▶ _WHAT IS REQUIRED_: Without the pictures, print the lines running from the beginning of the material to the line containing "This screenshot has width=972, height=451.", both ends included.
----------------------------------------
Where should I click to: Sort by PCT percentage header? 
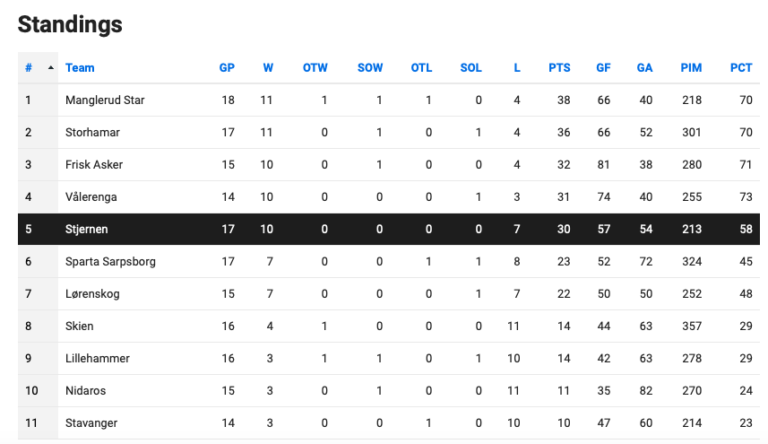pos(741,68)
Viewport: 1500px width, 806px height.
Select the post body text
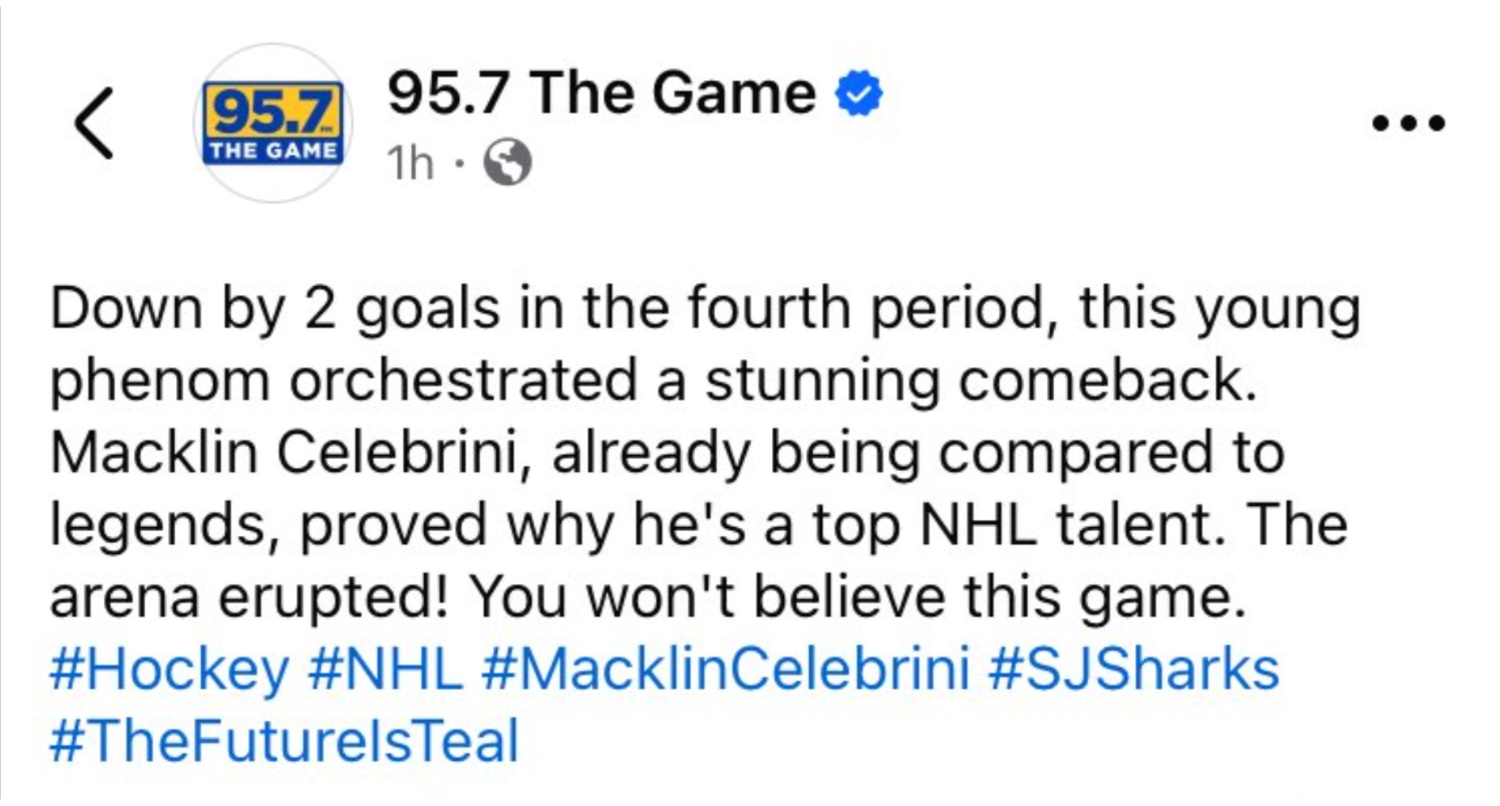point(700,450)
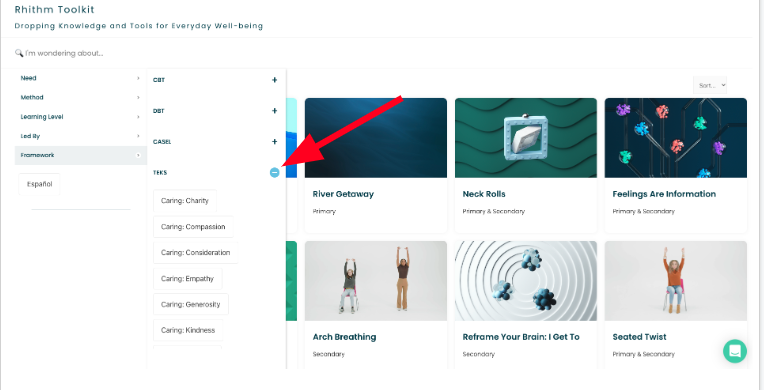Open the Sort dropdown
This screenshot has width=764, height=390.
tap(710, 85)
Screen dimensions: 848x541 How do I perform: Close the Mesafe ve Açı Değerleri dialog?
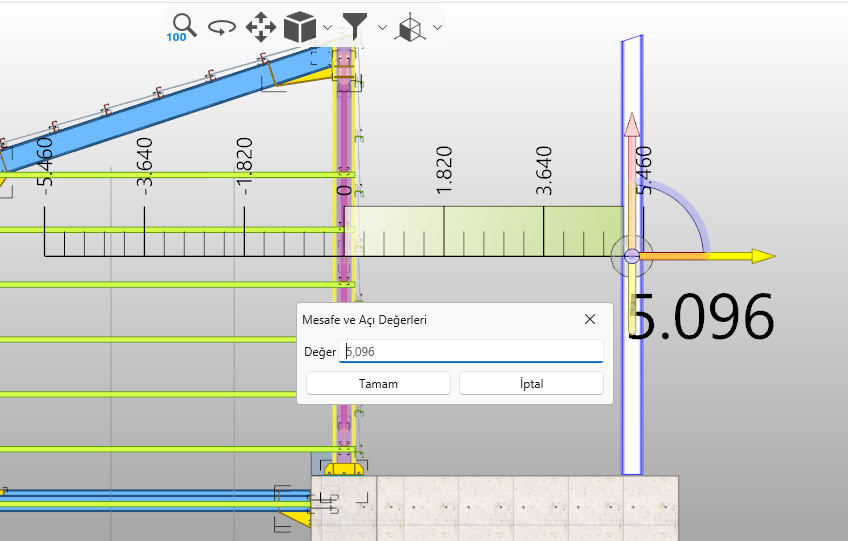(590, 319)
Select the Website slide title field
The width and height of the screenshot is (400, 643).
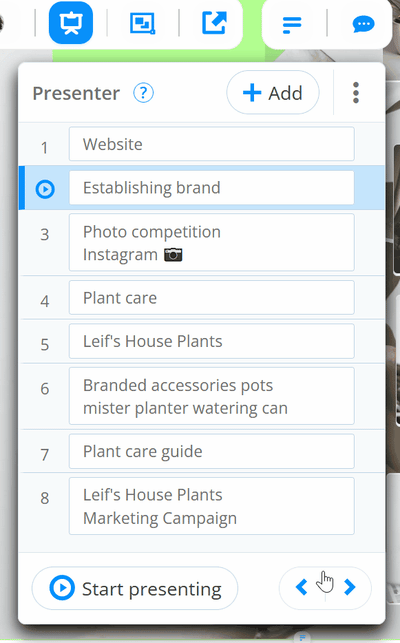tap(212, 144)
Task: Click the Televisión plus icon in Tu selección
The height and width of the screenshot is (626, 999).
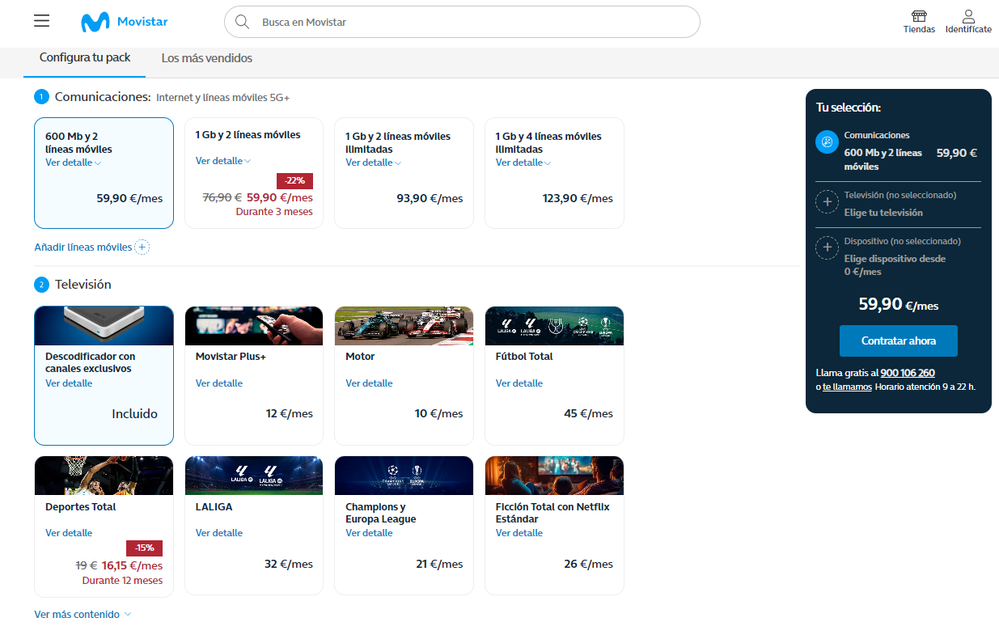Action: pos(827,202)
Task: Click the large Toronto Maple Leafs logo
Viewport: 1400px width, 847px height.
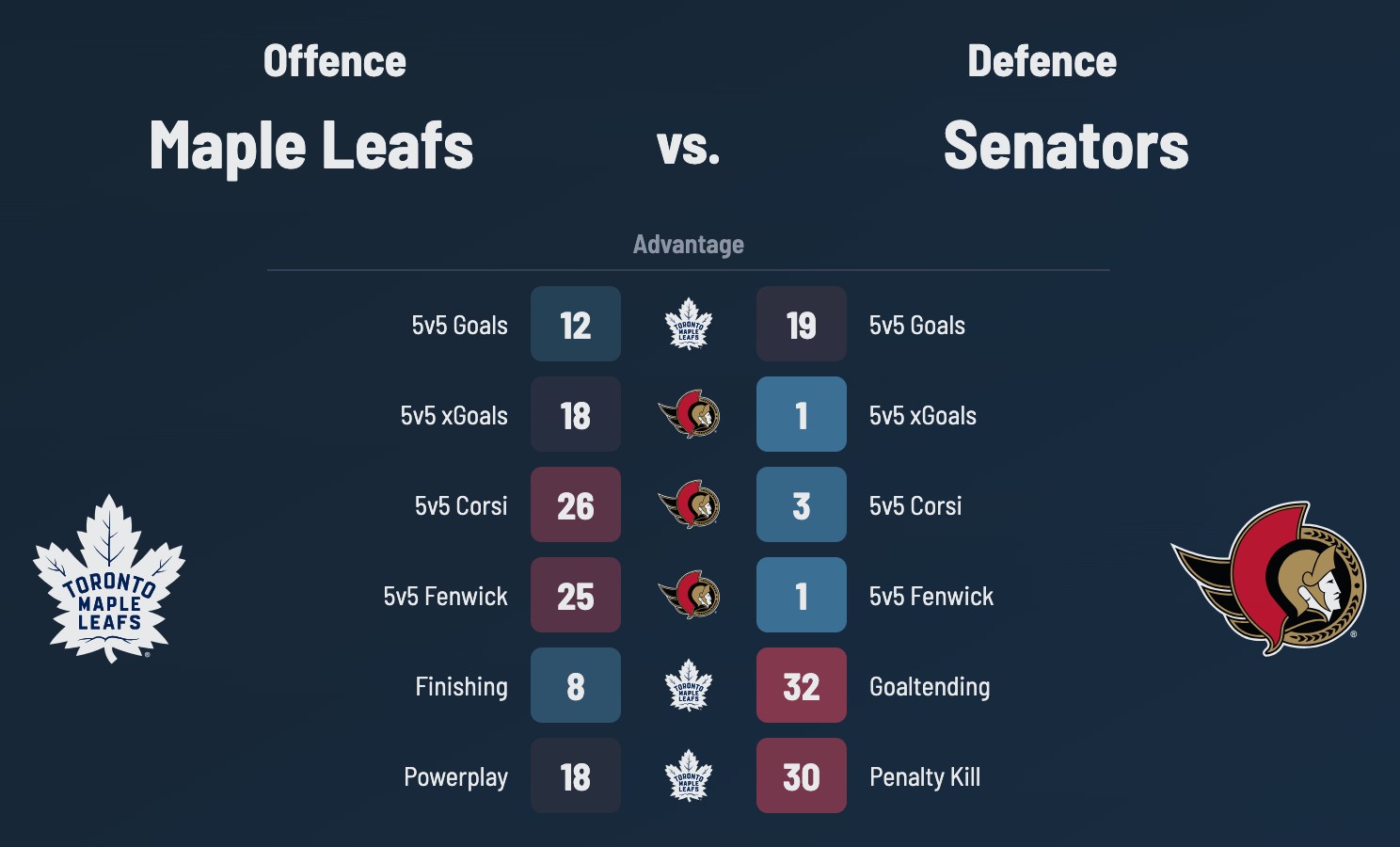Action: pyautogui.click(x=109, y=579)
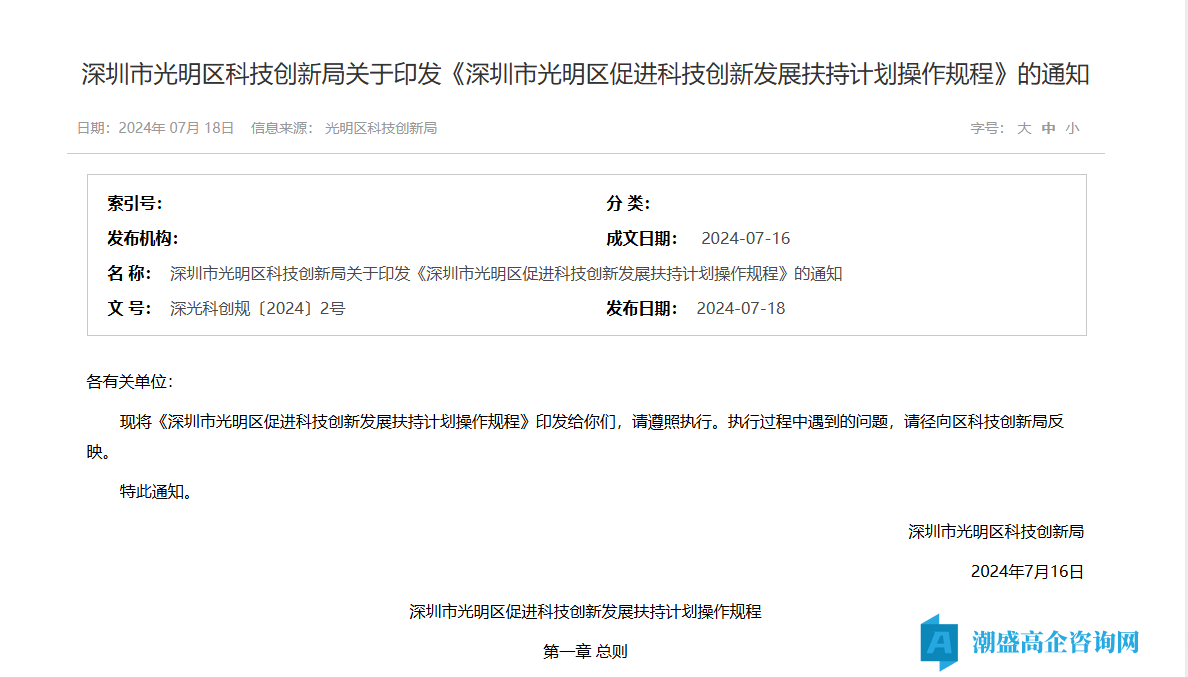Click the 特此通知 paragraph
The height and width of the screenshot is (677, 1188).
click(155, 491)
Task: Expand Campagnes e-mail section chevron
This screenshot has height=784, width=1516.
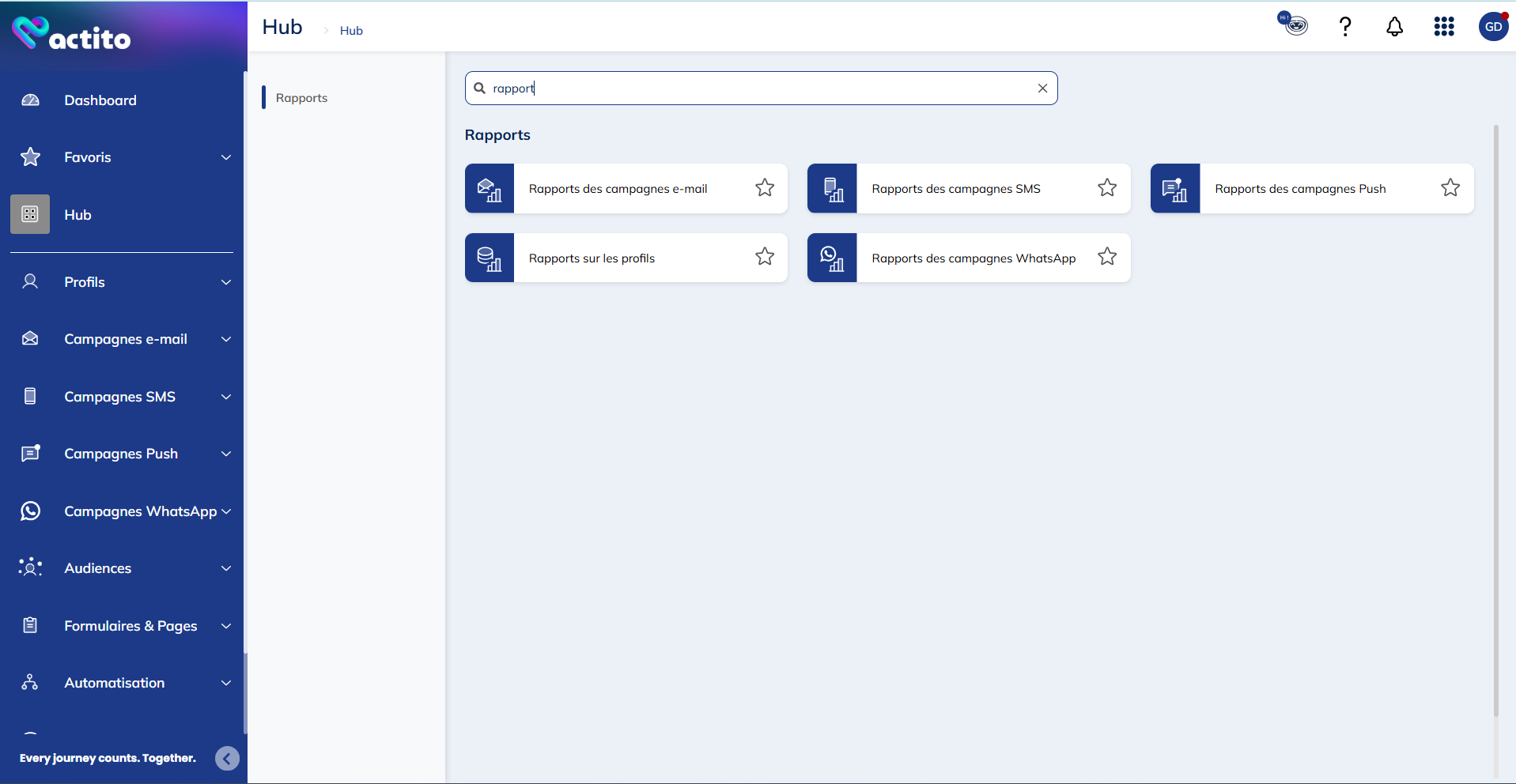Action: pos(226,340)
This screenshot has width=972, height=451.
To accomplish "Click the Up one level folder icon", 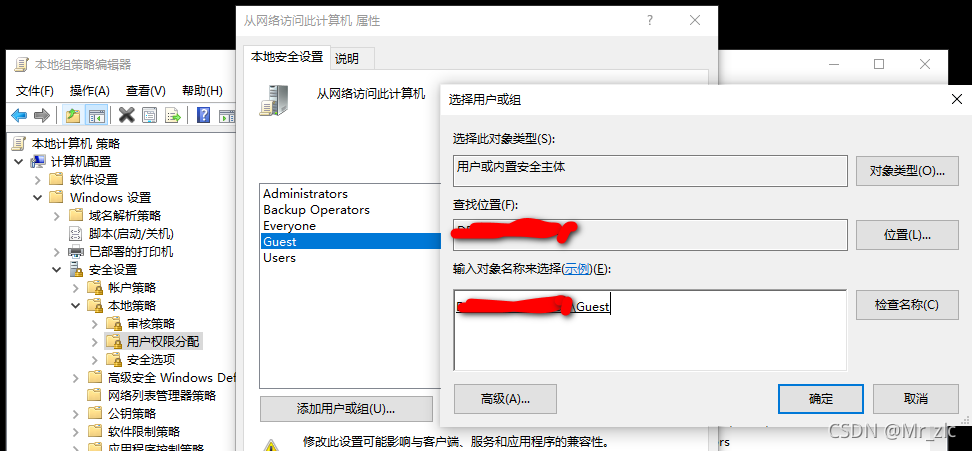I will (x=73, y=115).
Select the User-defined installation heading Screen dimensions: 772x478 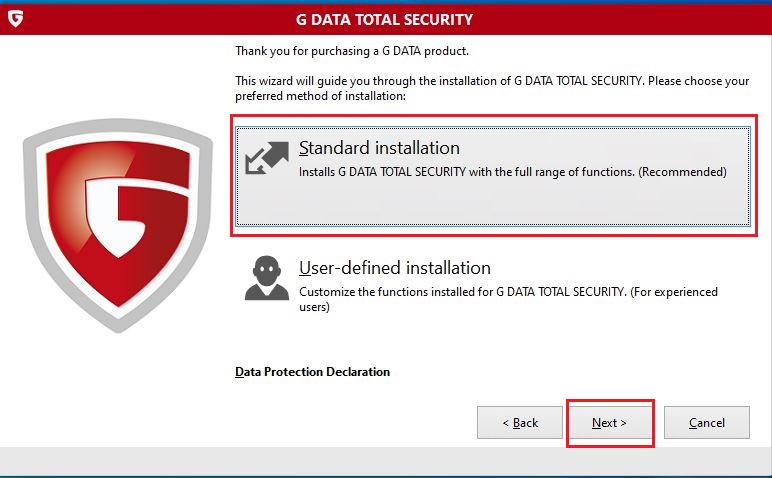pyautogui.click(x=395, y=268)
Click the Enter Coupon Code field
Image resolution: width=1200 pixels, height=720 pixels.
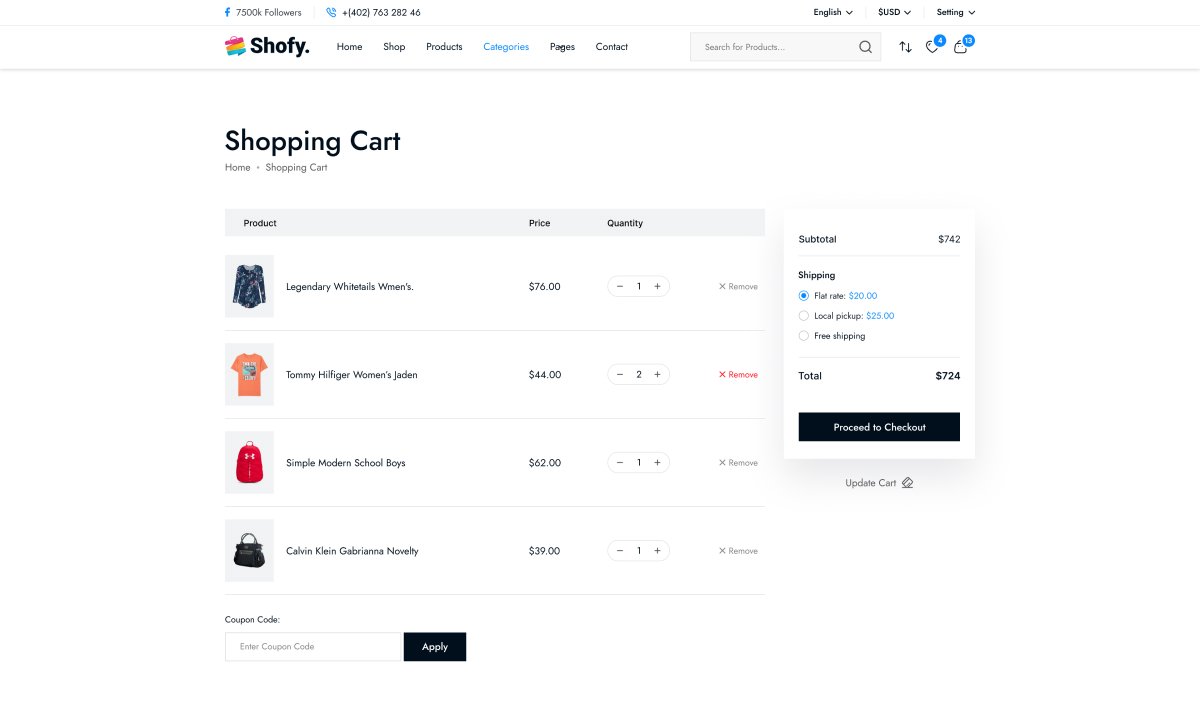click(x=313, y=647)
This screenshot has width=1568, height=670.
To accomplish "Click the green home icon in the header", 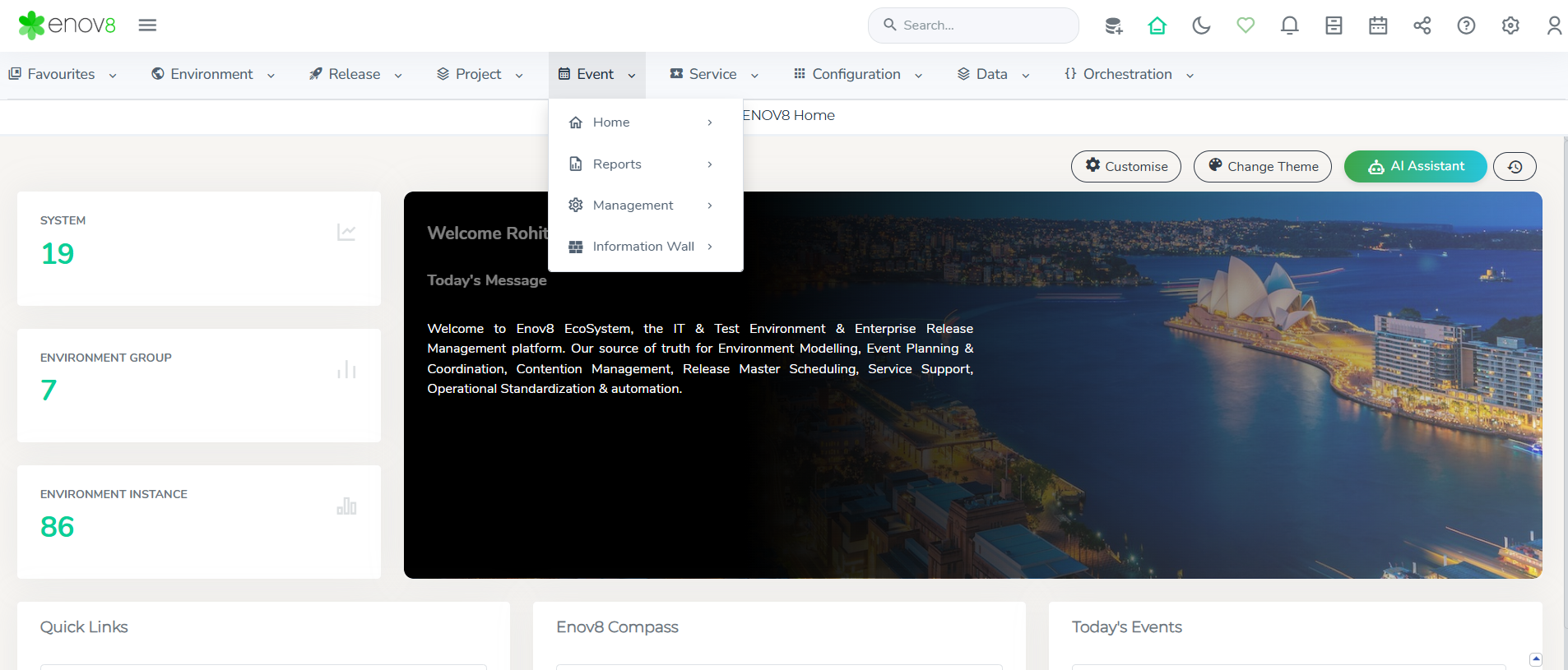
----------------------------------------
▶ _SOLVED EXERCISE_:
Where should I click to: Sort by PCT percentage header? 
pos(741,68)
Viewport: 1500px width, 806px height.
Select the post body text
point(700,450)
Open the Sort dropdown
This screenshot has width=764, height=390.
tap(710, 85)
Screen dimensions: 848x541 How do I perform: Close the Mesafe ve Açı Değerleri dialog?
(590, 319)
Select the Website slide title field
The width and height of the screenshot is (400, 643).
tap(212, 144)
Task: Click the Televisión plus icon in Tu selección
The height and width of the screenshot is (626, 999).
Action: pos(827,202)
Task: Click the large Toronto Maple Leafs logo
Viewport: 1400px width, 847px height.
Action: pyautogui.click(x=109, y=579)
Click the 特此通知 paragraph
The height and width of the screenshot is (677, 1188).
click(155, 491)
Task: Expand Campagnes e-mail section chevron
This screenshot has height=784, width=1516.
Action: pos(226,340)
This screenshot has width=972, height=451.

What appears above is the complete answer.